Passage to read:

Segment Open

THE ROOT CAUSE
For African American women, hair still plays a central role in the social politics of beauty, power and acceptance.

A while ago, or shall I say pre-COVID19, I was sitting alone in the restaurant of the hotel I was staying at, enjoying some solitude and my breakfast when an elderly white woman made a beeline straight to me. I look up from my eggs to find her staring at me rather intently, so I smile and she then takes a deep breath and says, “I have spent half my life happy I am not a black woman because of all that you all go through with your hair”.
Okay, before I continue this story I gotta add my inner dialogue which at this point of her statement is, ”Really Lord?….Really! (FYI...that’s how me and God get down in my inner dialogue). I just wanna eat my scrambled eggs and turkey sausage in peace Jesus. It’s early, I am so not in the mood for schooling elderly white women on the finer points of racial insensitivity today”.
You know what, maybe if I blink this will all be a dream. (blink)…Nope, she’s still here. Damn.
BACK TO THE STORY
She then points to my hair (on that day I was rocking Passion Twists) and says, “I have spent the other half of my life wishing I was a black woman so I could wear my hair in all of the styles that you get to wear your hair in. If I were to try to wear my hair like yours I would just look silly. But you guys can do so many different things with your hair”.
Here’s the thing, I was at the hotel for job training, and I had made it my business to grab some breakfast in the hotel restaurant before the day’s training session began. So all I really wanted to do was eat my breakfast in peace without having to dialogue about the politics of Black hair in America with a stranger.
But she was STILL talking…so I continued to look at her as my food undoubtedly grew cold.
She then goes on to tell me how EASY it was for her to comb her children’s hair and how she cannot fathom the amount of work, skill and time that goes into maintaining black hair and how awesome Black women look with all of the varied styles that we have and how she is constantly amazed at how we are able to do it all.

Segment Closed

Information provided:
Segment Open

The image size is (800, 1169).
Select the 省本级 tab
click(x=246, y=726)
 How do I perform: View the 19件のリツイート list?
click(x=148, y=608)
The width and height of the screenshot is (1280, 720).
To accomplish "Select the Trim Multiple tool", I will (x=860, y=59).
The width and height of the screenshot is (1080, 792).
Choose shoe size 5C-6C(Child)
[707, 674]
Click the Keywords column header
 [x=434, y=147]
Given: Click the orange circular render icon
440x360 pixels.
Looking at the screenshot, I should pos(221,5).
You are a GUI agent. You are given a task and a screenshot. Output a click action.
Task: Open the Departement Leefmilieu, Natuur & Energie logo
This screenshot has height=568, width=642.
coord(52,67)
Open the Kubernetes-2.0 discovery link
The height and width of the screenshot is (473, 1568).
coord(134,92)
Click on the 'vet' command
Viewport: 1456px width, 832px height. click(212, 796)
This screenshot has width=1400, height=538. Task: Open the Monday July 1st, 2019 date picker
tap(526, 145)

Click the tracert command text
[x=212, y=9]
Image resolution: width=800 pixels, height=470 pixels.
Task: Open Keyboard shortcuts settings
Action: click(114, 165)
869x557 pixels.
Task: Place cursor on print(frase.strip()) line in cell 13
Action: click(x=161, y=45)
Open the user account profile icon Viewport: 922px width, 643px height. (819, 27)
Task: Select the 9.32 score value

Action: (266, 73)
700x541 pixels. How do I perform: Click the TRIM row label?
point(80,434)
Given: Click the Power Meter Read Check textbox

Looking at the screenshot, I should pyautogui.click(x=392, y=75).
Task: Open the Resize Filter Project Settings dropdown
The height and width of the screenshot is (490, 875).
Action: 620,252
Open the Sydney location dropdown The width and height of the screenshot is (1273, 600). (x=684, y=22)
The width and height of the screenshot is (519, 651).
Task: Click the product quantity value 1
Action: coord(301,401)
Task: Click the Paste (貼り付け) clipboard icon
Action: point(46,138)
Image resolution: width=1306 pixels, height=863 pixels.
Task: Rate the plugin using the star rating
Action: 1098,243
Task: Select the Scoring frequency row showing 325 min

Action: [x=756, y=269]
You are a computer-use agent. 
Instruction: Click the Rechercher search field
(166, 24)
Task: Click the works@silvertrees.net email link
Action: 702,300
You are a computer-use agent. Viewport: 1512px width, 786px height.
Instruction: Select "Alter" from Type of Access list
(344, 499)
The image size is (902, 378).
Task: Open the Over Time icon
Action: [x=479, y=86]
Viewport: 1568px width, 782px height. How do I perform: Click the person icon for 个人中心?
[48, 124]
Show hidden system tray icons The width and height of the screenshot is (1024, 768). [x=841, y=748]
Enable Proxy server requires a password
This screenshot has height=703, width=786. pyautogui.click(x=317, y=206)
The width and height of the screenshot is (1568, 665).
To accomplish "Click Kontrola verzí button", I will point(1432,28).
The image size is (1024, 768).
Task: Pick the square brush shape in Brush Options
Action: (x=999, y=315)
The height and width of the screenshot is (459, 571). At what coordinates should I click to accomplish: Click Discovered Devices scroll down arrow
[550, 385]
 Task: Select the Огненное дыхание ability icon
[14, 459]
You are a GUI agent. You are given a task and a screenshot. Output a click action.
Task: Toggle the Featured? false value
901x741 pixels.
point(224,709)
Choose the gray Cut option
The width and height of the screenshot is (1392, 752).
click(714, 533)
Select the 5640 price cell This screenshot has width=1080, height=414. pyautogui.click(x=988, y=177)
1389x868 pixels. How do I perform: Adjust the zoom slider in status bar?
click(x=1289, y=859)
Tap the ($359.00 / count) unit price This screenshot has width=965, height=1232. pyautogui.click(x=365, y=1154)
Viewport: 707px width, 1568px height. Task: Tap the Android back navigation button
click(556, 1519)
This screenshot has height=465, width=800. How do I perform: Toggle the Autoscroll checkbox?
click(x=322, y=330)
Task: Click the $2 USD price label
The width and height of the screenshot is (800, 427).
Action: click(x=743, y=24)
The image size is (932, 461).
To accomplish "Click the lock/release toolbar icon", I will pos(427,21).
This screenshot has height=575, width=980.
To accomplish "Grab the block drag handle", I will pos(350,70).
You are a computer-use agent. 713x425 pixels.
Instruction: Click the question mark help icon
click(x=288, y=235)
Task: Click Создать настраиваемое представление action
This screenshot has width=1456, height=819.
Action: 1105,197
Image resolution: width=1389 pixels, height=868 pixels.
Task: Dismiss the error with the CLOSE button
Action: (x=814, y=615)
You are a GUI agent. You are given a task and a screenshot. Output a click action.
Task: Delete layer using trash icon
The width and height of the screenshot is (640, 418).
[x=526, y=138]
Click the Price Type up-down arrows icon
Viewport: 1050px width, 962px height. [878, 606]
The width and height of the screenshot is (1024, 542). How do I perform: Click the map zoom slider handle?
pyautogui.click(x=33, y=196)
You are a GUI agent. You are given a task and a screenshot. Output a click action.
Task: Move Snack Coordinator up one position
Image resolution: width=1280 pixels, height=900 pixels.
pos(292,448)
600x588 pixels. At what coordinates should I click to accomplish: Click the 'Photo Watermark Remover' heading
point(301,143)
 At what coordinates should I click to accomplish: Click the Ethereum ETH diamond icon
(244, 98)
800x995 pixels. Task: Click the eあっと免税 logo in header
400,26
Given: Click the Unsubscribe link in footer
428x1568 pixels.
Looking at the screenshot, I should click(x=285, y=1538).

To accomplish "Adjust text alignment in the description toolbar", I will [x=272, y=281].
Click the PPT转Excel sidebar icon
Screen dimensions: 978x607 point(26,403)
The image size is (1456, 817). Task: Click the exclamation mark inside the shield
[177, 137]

Segment Closed

Complete the following:
**1)** Answer these questions using the essay about Black hair:
(a) What was the narrator eating for breakfast?
(b) What hairstyle was the narrator wearing that day?
(c) Why was the narrator staying at the hotel?
**2)** Write the next part of the essay about Black hair, picking up right after its final sentence.
The items above come from a separate source and are unrelated to the essay about Black hair.

Task-by-task answers:
**1)**
(a) Scrambled eggs and turkey sausage.
(b) Passion Twists.
(c) For job training.

**2)**
Just an FYI...I started eating in like the middle of her last stanza. I figured I may need my energy for my response.
And as I chew, I know I have 3 options.
Option One:
I could be annoyed.
But really, who does that help?
This woman is not trying to offend me, she’s simply curious and in her way wants to share her experience while appreciating what she thinks I go through. Of course she has NO IDEA. Nor could she ever UNDERSTAND the black hair journey in America is the navigation of societal landmines, big and small. Our hair journey is as much about self-love as it is about cultural pride and it begins in the crib and ends in the grave. It has to, because every piece of information outside of ourselves (and sometimes in our own community) tells us our natural God given tresses are wrong or bad or should be closer to looking like hers.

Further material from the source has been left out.